What has changed in Transformer architecture?
There have been close to no improvements on the original transformer architecture. Different architecture are better at different tasks, and the training objective can also vary. There's a major error in the paper "Attention is All You Need" where they accidentally put the layer norms after the layers not before them. Putting attention layers and MLPs in parallel makes the model run much faster, but doesn't really affect performance. The original positional embedding method is garbage, and rotary positional embeddings are currently considered the mainstream way to do it. Application paradigms and fine-tuning have changed, such as domain-specific fine-tuning, few-shot prompting, multitask fine-tuning, and reinforcement learning from human feedback. However, the original paper got most of it right, and the architecture has not changed much.
SE3-transformers capture lossless encodings of 3D structure while being invariant to rotations or subunit permutation/ordering. They are conceptually beautiful, and their nature is to capture three-dimensional data. A paper published by DeepMind is quite helpful to understand them. Additionally, you can check out the SE3-Transformer paper to get a better understanding of how they work.
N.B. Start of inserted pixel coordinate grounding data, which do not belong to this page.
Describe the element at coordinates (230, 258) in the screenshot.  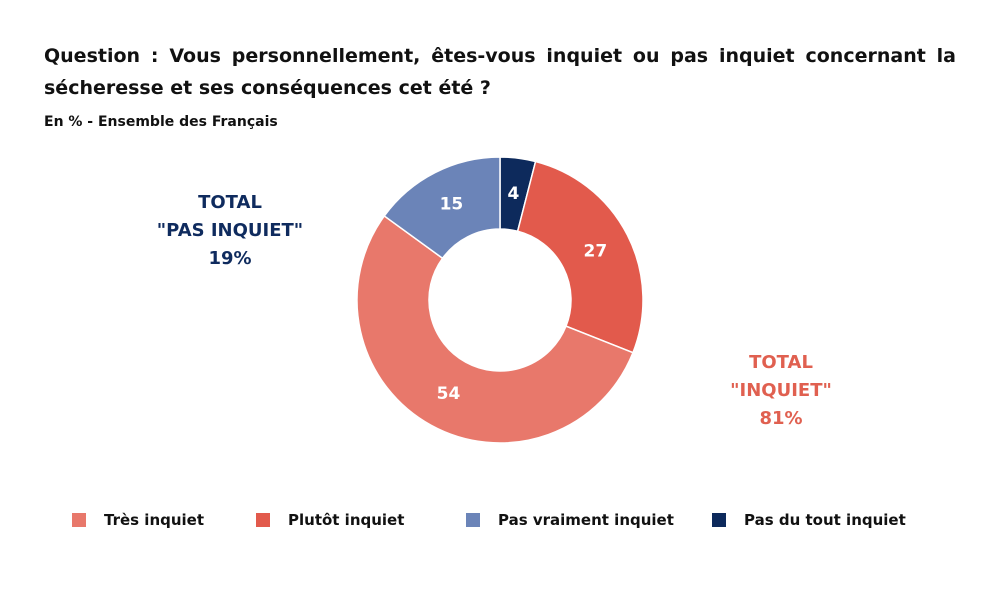
I see `total-pas-inquiet-value: 19%` at that location.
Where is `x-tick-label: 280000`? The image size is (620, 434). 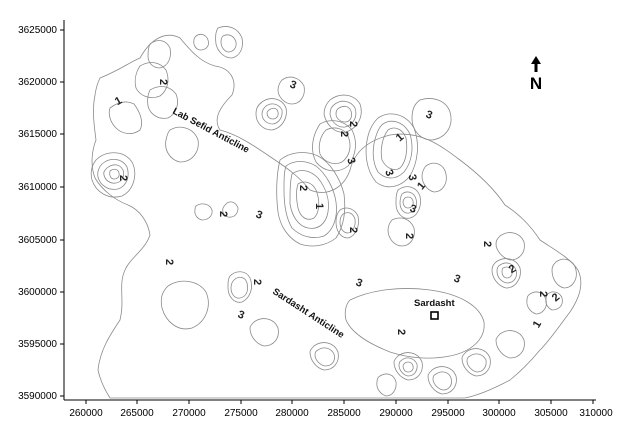 x-tick-label: 280000 is located at coordinates (292, 414).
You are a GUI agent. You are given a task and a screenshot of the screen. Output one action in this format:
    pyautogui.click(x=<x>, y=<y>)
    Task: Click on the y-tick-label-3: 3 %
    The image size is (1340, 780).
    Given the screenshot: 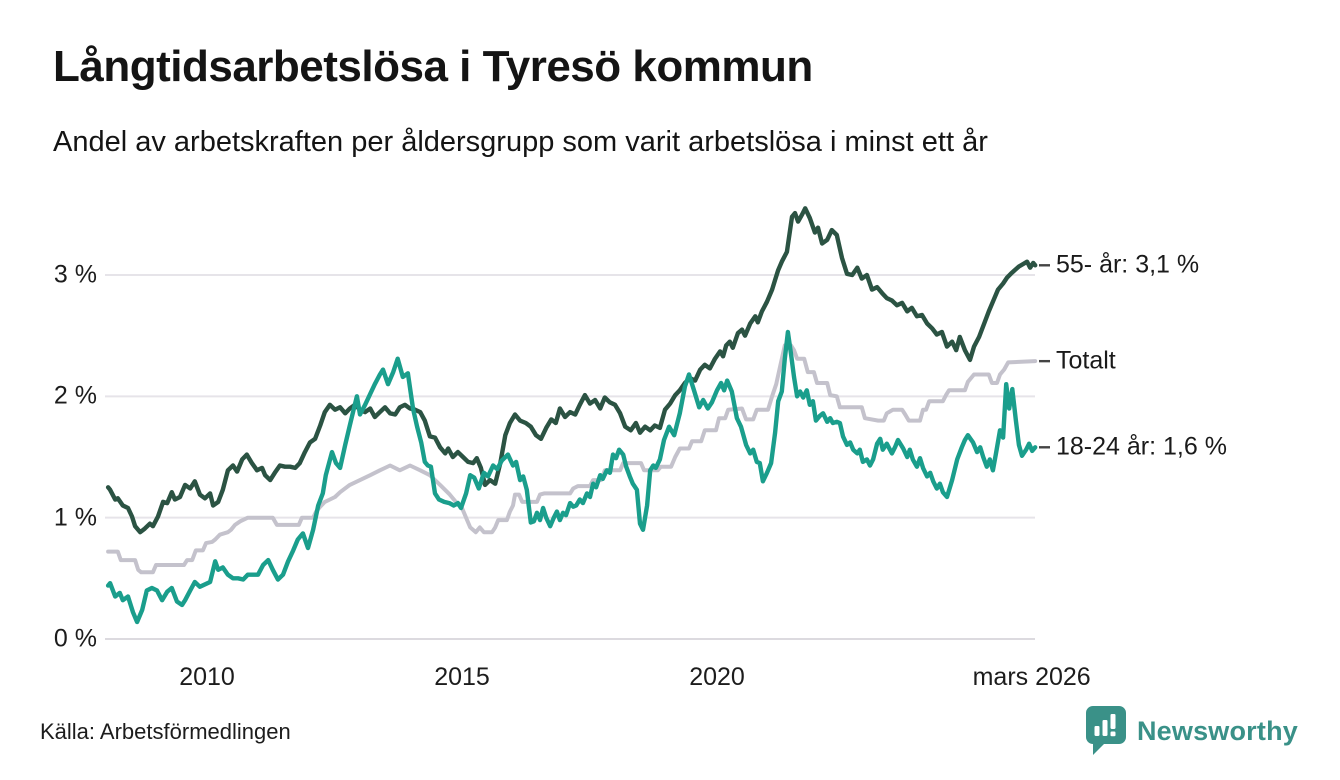 What is the action you would take?
    pyautogui.click(x=75, y=274)
    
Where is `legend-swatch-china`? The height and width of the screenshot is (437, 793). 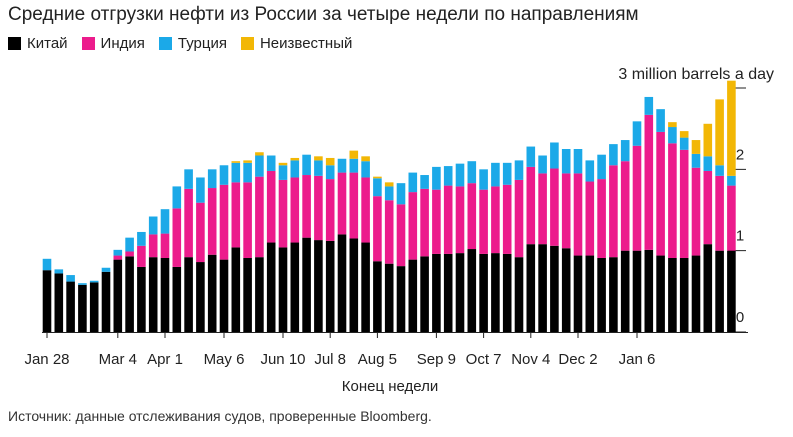 legend-swatch-china is located at coordinates (14, 44).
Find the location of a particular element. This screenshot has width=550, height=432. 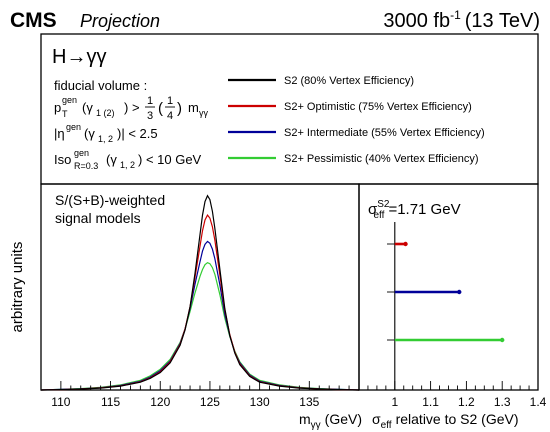

y-axis-label: arbitrary units is located at coordinates (18, 288).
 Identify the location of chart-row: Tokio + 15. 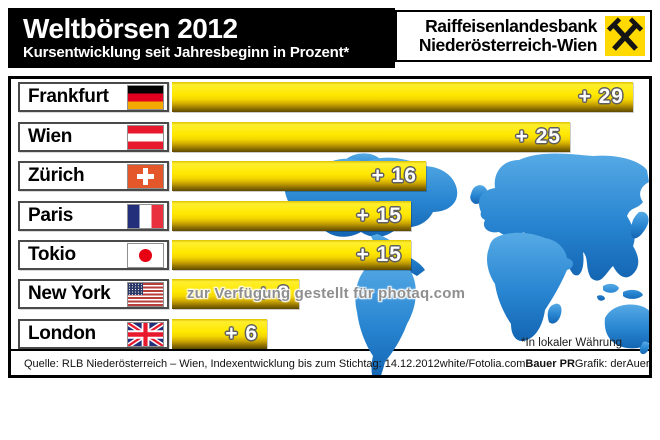
(330, 255).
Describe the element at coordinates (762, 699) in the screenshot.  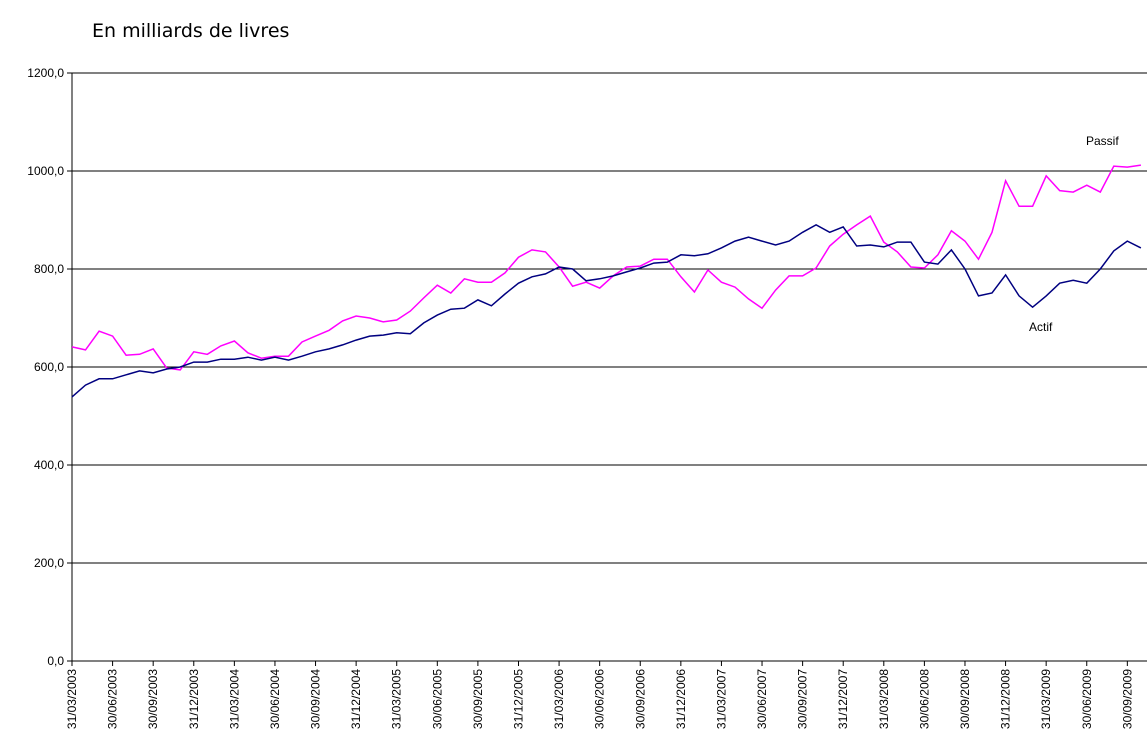
I see `x-tick-label: 30/06/2007` at that location.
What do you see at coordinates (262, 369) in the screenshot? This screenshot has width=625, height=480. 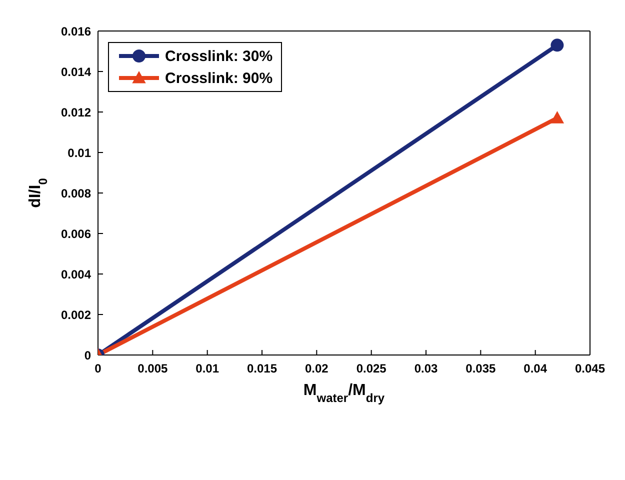 I see `x-tick-label: 0.015` at bounding box center [262, 369].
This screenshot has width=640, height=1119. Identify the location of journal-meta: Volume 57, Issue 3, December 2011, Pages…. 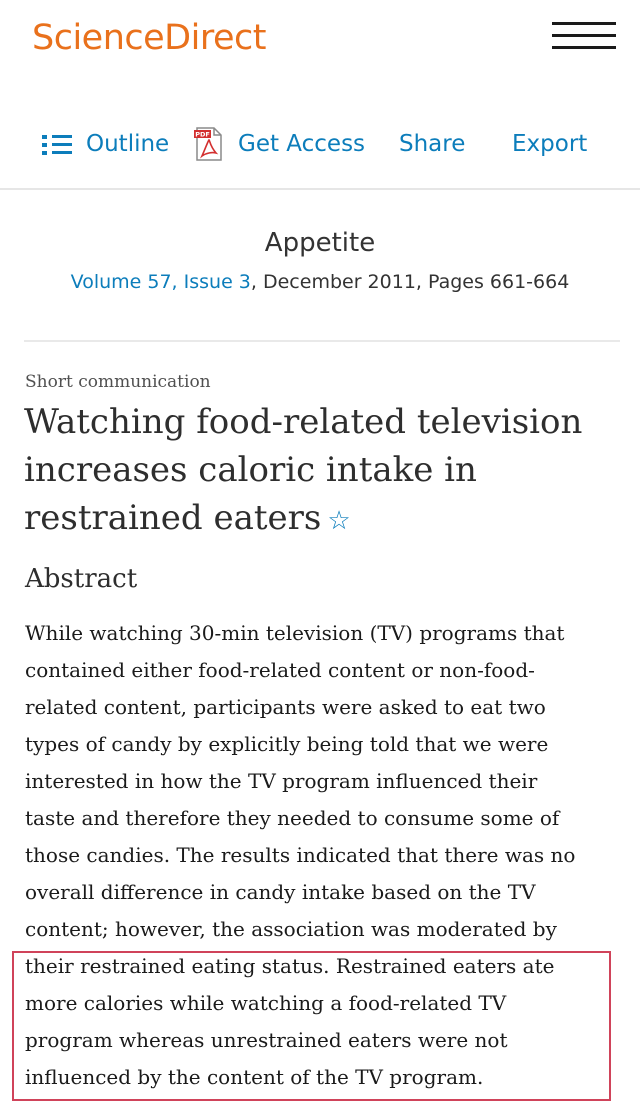
(320, 282).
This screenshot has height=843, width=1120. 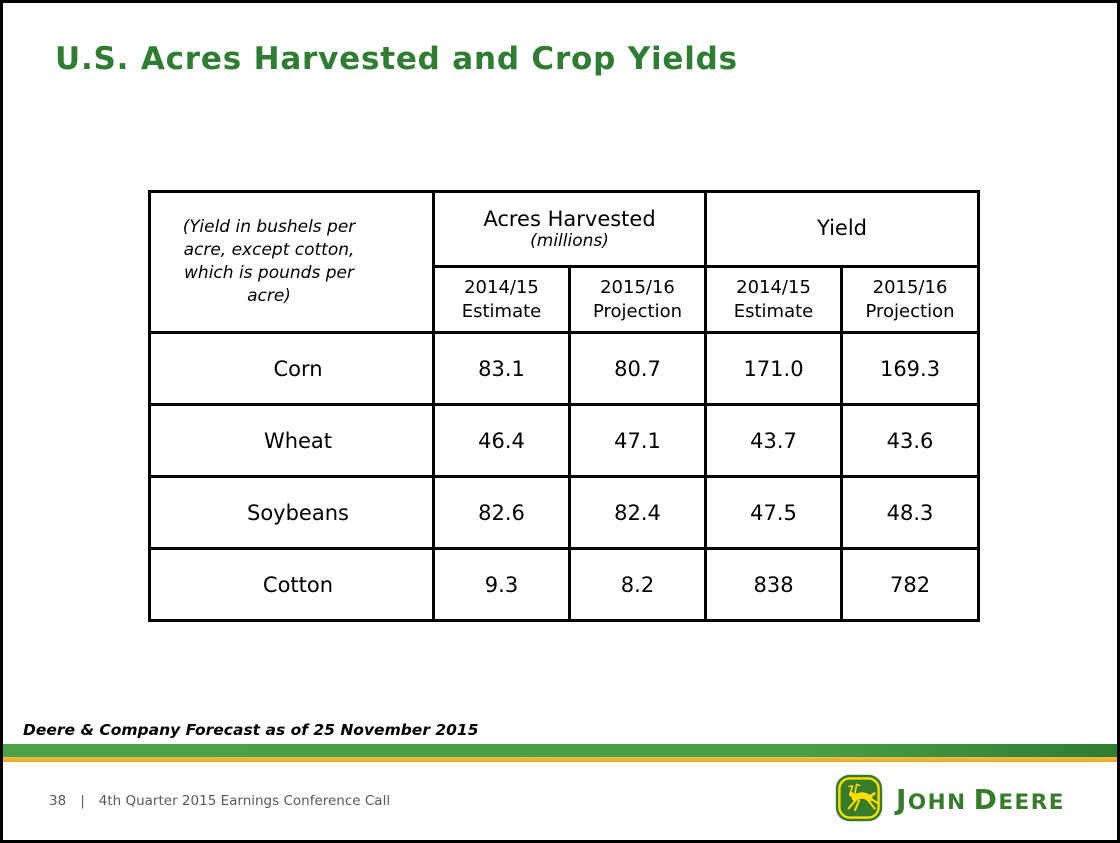 I want to click on cell-value: 82.4, so click(x=638, y=512).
Huggingface's NLP Course and Jalammar's blog are both great resources to learn about Transformers. Huggingface's course is concise but covers most of the popular things related to Transformers. Jalammar's blog, on the other hand, covers most popular things related to Transformers, and you can read his other blogs too.
The training data seems to have a much larger effect on final performance than minor tweaks in architecture. Llama, for example, has strong performance because it was pretrained on much more data than comparably sized models. Instruction tuning is definitely a big plus for models like FlanT5 and Alpaca.